## WORK TO COMPLETE:
Among the entries below, find all lines that include "Expand" and copy them.

## GIVEN RECORDS:
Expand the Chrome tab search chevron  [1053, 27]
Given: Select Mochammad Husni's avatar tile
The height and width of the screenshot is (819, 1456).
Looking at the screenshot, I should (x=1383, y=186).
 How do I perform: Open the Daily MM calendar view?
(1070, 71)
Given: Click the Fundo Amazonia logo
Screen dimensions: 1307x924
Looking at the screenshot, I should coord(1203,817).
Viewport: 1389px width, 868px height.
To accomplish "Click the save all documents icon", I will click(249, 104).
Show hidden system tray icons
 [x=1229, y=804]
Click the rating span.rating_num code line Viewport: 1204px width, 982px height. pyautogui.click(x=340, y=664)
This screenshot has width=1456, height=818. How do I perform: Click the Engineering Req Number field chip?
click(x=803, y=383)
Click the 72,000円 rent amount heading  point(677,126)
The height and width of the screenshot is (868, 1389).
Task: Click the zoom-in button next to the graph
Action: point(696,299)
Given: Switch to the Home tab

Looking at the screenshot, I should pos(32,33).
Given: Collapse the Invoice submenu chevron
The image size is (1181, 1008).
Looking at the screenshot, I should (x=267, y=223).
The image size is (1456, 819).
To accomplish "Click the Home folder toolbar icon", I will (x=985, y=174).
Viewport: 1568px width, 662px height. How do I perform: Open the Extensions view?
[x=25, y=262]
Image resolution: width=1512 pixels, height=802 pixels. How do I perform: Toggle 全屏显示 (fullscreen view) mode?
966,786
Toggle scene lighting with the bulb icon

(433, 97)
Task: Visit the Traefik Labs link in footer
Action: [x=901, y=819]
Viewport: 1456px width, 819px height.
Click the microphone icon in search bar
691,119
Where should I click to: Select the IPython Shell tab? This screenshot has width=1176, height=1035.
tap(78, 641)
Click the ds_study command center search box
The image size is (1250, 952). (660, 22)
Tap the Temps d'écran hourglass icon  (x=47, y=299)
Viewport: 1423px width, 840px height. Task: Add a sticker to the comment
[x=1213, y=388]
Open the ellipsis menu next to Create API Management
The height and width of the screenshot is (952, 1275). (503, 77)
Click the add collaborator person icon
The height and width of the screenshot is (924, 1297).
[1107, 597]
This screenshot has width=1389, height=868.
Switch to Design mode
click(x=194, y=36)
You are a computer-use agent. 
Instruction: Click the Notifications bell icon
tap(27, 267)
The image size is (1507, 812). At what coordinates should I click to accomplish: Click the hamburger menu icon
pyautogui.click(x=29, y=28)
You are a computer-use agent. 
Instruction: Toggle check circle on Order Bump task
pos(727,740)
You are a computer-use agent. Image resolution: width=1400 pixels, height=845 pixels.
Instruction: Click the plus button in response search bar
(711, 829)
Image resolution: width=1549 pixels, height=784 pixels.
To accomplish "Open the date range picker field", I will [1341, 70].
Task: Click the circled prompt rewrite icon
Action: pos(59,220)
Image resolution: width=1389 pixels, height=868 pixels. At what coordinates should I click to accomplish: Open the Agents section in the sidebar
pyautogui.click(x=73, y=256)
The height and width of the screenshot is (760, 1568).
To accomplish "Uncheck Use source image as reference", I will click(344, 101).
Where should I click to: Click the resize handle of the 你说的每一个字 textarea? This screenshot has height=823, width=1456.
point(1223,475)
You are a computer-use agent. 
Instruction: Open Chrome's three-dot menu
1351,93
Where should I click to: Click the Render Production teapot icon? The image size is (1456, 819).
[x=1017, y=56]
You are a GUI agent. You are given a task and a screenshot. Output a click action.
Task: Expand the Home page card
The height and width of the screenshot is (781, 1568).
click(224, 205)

## WORKED SOLUTION:
Expand the Chrome tab search chevron  [1053, 27]
Task: Expand the Home page card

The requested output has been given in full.